On the “Happy Days Are Here Again,” news that U.S. air travel is down 70 percent from a year ago; 60 percent of America’s restaurants that shut down during the lockdown won’t reopen; hotels total revenue per available room (TRevPAR) is down 88.9 percent, and cinema, theme parks, trade shows fairs, concerts, and conventions are dead and dying, etc., etc…. U.S. stocks hit new highs yesterday.
Why?
It’s a gamblers racket that lacks any semblance of logic, hard facts, and indisputable data.
As Gregory Mannarino articulates in his “FORECAST: MELT-UP, CRASH-DOWN” article in this week’s issue, “The current stock market is 100 percent disconnected from the U.S. economy.”
TRENDPOST: Go back to April, just after markets tanked in late March. The word on The Street was it would be a “V-shaped” recovery.
As the economy sunk lower, the mainstream “experts” backed down one letter to a “U”-shape recovery.
Now (leaving out the F, U, & C), their new letter of economic choice is it will be a “K”-shaped stock market recovery.
Yes, the NASDAQ and S&P closed at record highs on Monday, but 20 percent of the companies listed in the S&P are seeing their share prices holding at less than half their all-time highs. The average stock price is 28.4 percent below its record high, reported research firm Cornerstone Macro.
The record stock market gains are driven by a few giants. Alphabet, Amazon, Apple, Facebook, and Microsoft alone account for 25 percent of the market’s rally since March; together, they have a market cap of $7 trillion, more than the 2,170 companies list in Japan’s Topix Index, Bloomberg reported.
The power of those few stocks has distracted from the strains pressuring other companies in the index.
That has led The Street to describe the market’s recent behavior as K-shaped: a crash followed by soaring prices for a few banner corporations with a lagging price recovery for many more.
Tech stocks are up 27 percent this year. Discretionary consumer stocks have risen 43 percent, but 43 percent of that gain is attributable to the 78-percent rocket in e-commerce, driven largely by one company: Amazon.
Many other companies in the S&P are debt-heavy and still thin on cash flow, which risks their survival.
Defying the reality on Main Street, today, while the Dow closed down 80 points, the S&P 500 rose to another record and the NASDAQ Composite hit another all-time high.
Gold was down some $9 to settle at $1,928 an ounce, even as the dollar fell against the euro, closing at 93.009. As we note, typically, the lower the dollar falls, the higher gold rises.

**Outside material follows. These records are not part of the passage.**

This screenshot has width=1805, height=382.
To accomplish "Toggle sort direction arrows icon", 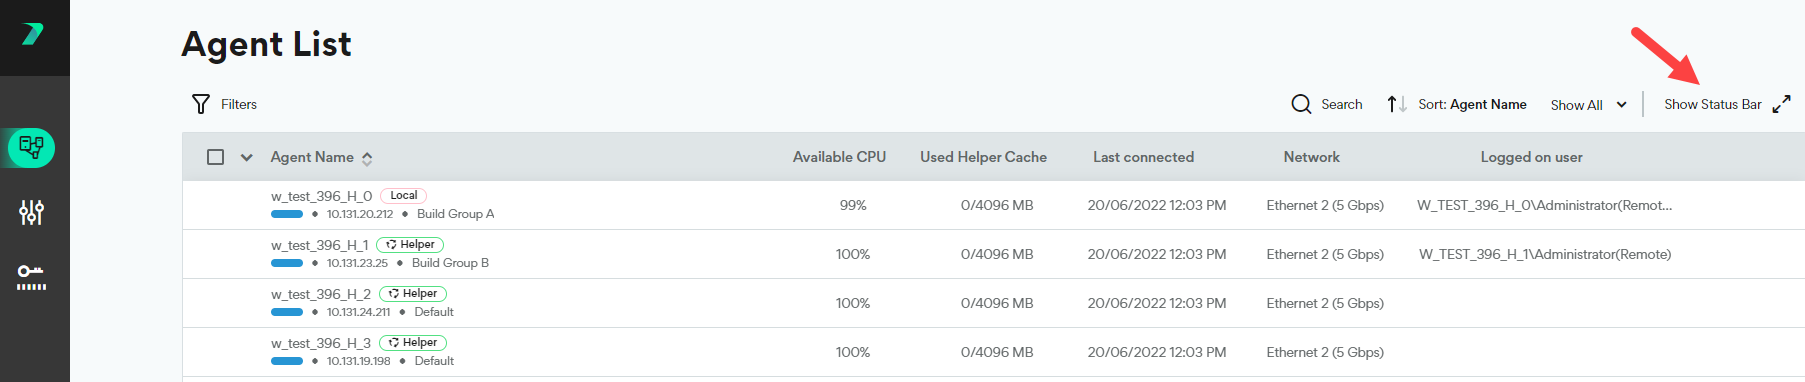I will tap(1396, 104).
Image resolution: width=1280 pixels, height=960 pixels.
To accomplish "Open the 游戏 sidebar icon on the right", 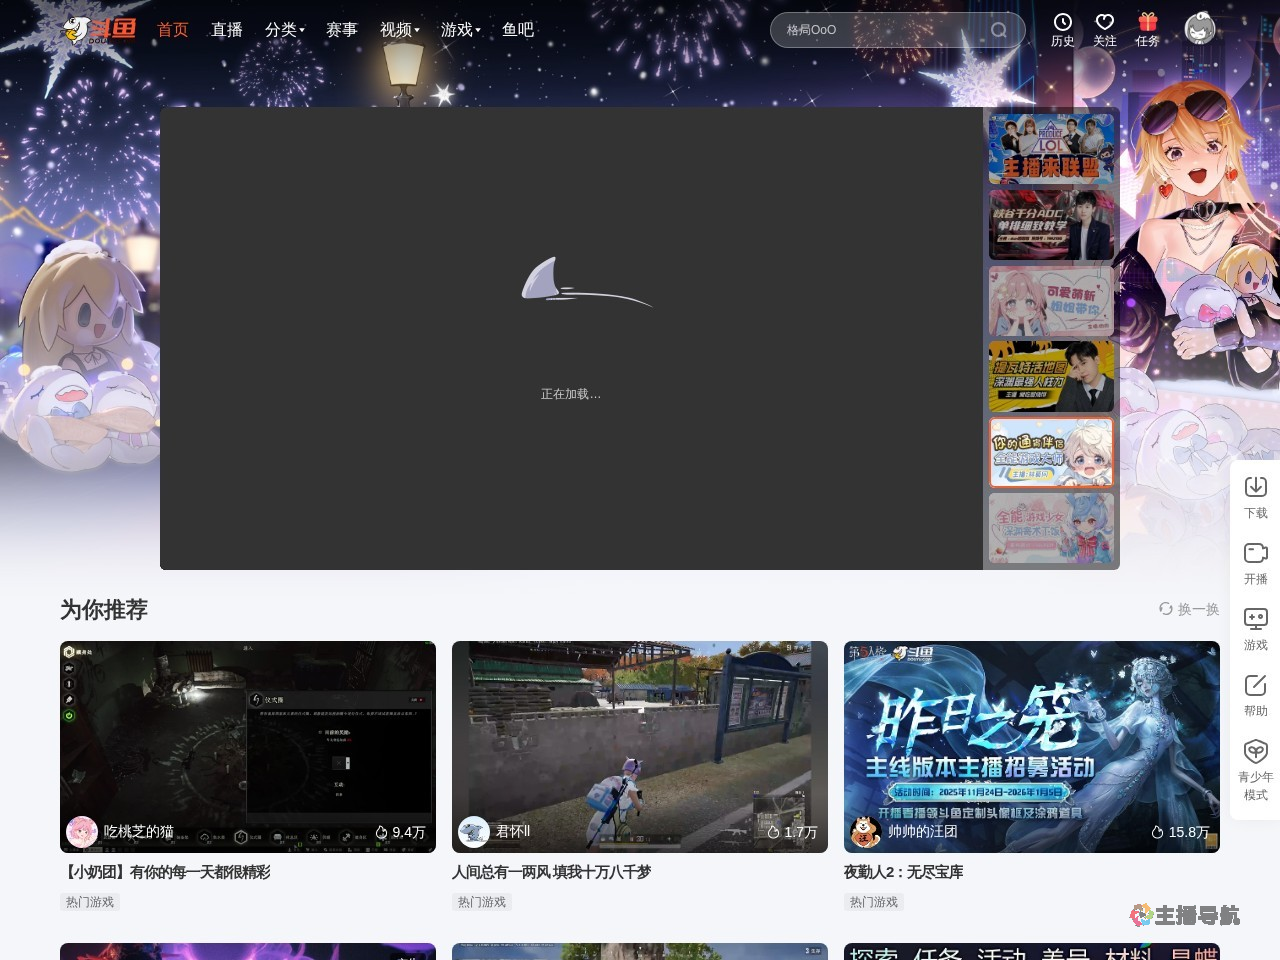I will tap(1255, 629).
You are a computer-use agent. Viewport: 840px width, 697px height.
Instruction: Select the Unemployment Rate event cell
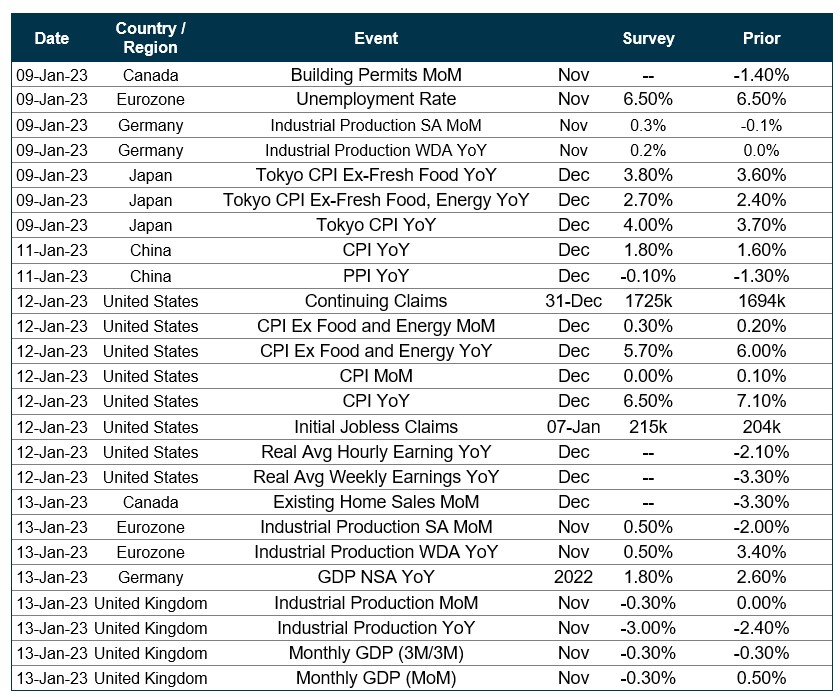[376, 100]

One reason is that as the dollar weakens, investors buy gold as the alternate safe haven asset. And, as the dollar moves lower, gold, which is dollar based, becomes cheaper to buy with other currencies.
Silver moved a bit higher today, closing at $26.75 per ounce.
Again, we maintain our forecasts for gold and silver prices to continue to rise throughout the year as central banks pump in trillions to artificially inflate equity markets and boost failing economies.
Thus, the more digital cash backed by nothing and printed on nothing they inject into the system, the deeper the value of the currency’s fall and the higher precious metal prices will rise.
TREND FORECAST: With the Presidential Reality Show® now in its home stretch, the Trump administration will do all it can to keep equities from crashing before Election Day in November.
Despite such effort – such as putting pressure on the Federal Reserve to bring interest rates into negative territory plus other money-pumping schemes undreamed of – we forecast significant equity market turmoil … with a high potential for a market crash by years end.